Still shy of 50 days in office and still riding a wave of public approval, Ronald Reagan finds himself in need of avoiding a credibility gap in his bold economic recovery program.
The new President dominates this capital --likes his program of cutting federal spending to fight inflation, although Americans are uneasy about a personal tax cut which they think inflationary.
Yet Mr. Reagan somehow must translate generalized approval of his performance into "expectations" of another kind -- the self-fulfilling marketplace confidence that inflation will indeed slow, the economy grow, and federal deficits shrink.
It took more than two years for the Kennedy-Johnson administration to convince the public that its tax cut (1) could be passed by Congress, and (2) would spur growth. Reagan is trying to gain the needed credibility to make his program work in two months.
This week he attacked "selfish interest groups" as if they were the obstacle to his program's success. But economic experts see his more serious trouble arising not on the spending front, tough a fight as that might be, but elsewhere:
* The public at the moment thinks inflation will run unabated at 10 percent this year, their real after-inflation income will drop, and the economy will slip into recession. These expenditures work against what the President is trying to do.
"The crucial expectations we measure are all quite pessimistic today," says George Katona, University of Michigan economic opinion analyst.
* Economic pros, just getting a fix on the program's details, see dangers on the inflation and deficit sides. The Congressional Budget Office is expected shortly to issue a report suggesting a deficit for next year deeper by more than
* The backward-looking nature of wage negotiations -- basing wage deals more on catching up with up inflation than on the prospect of lower price rises in the future --also is a major hurdle to the success of the Reagan proposals.
"You cannot slow down an underlying inflation without slowing down wage rates ," says Harvard University economist Francis Bator. "The critical question is what happens to costs -- particularly wage costs, labor costs, wage rates."
The Reagan economists argue that if the Federal Reserve Board announces it will hold a tight choke-collar or money growth to keep inflation in check, then this promise can be used in wage negotiations to win smaller wage increases. The implied threat is that future unemployment will require from big wage demands.
Harvard's Bator and others see no reason to think possible future unemployment should press workers more than current unemployment to temper wage demands.
Labor-pact experts say the pastm governs wage talks, as the best indicator of the immediate future. For the past 12 months, hourly wage rates have been rising at a 10 percent clip. They are expected to carry this momentum into the future.
The wage situation is "currently deteriorating rapidly," says Otto Eckstein, president of Data Resources Inc. "Apparently workers are cranking worsening price expectations into their decisions."
Mr. Eckstein and other economists outside government, while liking the spending-cut thrust of the Reagan package, think its tax approach will worsen inflation and deficits.
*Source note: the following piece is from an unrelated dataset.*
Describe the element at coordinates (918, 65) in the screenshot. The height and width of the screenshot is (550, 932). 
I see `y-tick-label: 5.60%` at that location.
"On a net basis, one cannot escape the conclusion . . . that the net effect of the President's program on the President's schedule is to make the inflation rate worse," Eckstein says. He and others recommended stretching out the personal tax reductions at least 18 months beyond Reagan's three-year schedule. Otherwise, federal deficits "would remain over $50 billion as far as the trained eye can see."
The debate over how fast the public can shift its expectations will likely determine the outcome of the President's tilt with Congress over his tax cuts.
"The public forms its price expectations by a gradual learning process from actual experience," Eckstein concludes. "The learning process is gradual, and . . . the public finds it particularly difficult to learn from a highly volatile inflation experience such as was experienced in the last seven years."
The rate of change in public expectations can be greatly speeded up, argues Yale economist William Fellner, if the government authorities hold to a consistent pattern of restraint.
"It takes more than a few weeks to establish that credibility," says Fellner, who is friendly to the Reagan approach. However, the Yale economist cannot say how fast his "credibility hypothesis" can show results, beyond predicting "it will not take many years."